====== Extracted information ======

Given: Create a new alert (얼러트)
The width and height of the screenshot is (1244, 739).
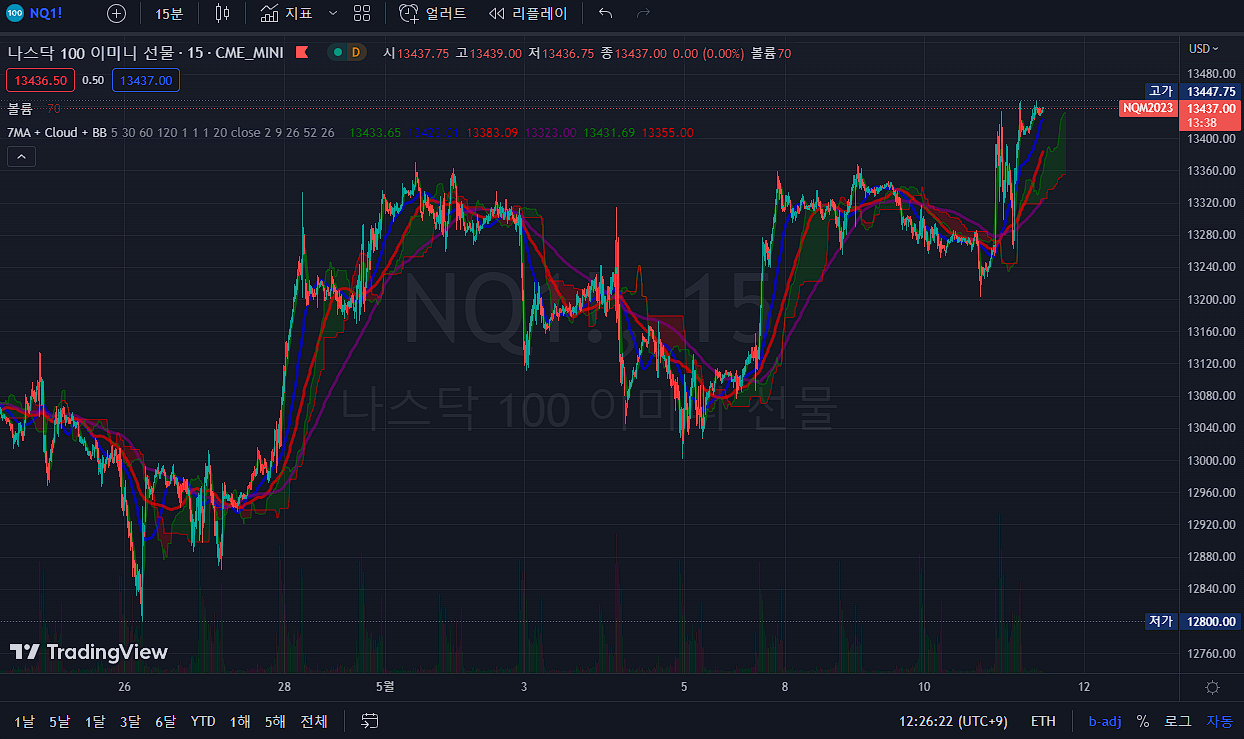Looking at the screenshot, I should tap(432, 13).
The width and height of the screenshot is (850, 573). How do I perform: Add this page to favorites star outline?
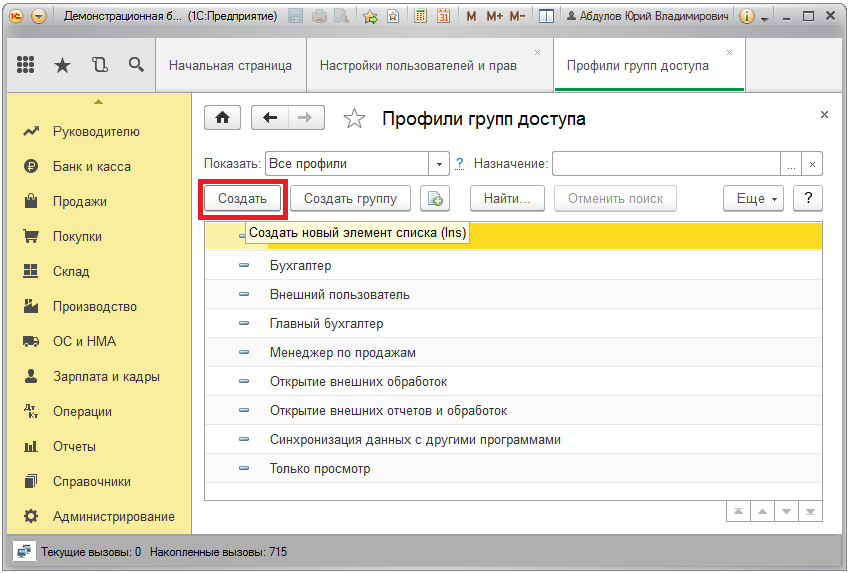[354, 119]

======

Go through the entries above and write them out again exactly, images left behind.

Given: Create a new alert (얼러트)
The width and height of the screenshot is (1244, 739).
Looking at the screenshot, I should tap(432, 13).
The width and height of the screenshot is (850, 573). How do I perform: Add this page to favorites star outline?
[354, 119]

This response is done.